Brief>
Return only what lies between the first line of the entries and the line containing "About Us Finalprice.pk (1156, 609)", both lines included.
━━━━━ The data ━━━━━
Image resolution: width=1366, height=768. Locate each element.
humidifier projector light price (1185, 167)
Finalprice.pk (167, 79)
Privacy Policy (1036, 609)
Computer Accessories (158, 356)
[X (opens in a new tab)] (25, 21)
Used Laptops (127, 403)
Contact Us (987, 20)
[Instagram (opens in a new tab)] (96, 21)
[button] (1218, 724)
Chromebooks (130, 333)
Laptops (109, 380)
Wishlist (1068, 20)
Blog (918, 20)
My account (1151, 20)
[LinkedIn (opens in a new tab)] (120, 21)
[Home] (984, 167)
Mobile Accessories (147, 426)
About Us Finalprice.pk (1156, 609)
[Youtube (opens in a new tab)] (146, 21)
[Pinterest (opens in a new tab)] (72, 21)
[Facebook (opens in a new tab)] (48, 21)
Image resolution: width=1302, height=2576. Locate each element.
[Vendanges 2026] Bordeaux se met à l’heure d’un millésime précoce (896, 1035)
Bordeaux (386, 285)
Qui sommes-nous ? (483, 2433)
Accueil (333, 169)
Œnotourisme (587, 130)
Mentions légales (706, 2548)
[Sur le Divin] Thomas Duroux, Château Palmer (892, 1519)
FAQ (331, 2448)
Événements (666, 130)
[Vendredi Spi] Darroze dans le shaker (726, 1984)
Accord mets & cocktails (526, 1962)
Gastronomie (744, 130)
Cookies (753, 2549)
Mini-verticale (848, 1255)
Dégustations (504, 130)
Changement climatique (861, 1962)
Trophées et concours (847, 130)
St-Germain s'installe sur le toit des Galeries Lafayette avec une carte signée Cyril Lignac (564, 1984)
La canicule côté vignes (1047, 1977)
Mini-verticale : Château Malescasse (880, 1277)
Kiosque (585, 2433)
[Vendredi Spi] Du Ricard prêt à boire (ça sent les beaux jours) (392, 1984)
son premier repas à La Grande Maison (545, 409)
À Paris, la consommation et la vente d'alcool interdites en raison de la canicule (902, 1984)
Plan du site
━━━━━
Task answer>
Image resolution: width=1366, height=768. Locate each element.
humidifier projector light price (1185, 167)
Finalprice.pk (167, 79)
Privacy Policy (1036, 609)
Computer Accessories (158, 356)
[X (opens in a new tab)] (25, 21)
Used Laptops (127, 403)
Contact Us (987, 20)
[Instagram (opens in a new tab)] (96, 21)
[button] (1218, 724)
Chromebooks (130, 333)
Laptops (109, 380)
Wishlist (1068, 20)
Blog (918, 20)
My account (1151, 20)
[LinkedIn (opens in a new tab)] (120, 21)
[Home] (984, 167)
Mobile Accessories (147, 426)
About Us Finalprice.pk (1156, 609)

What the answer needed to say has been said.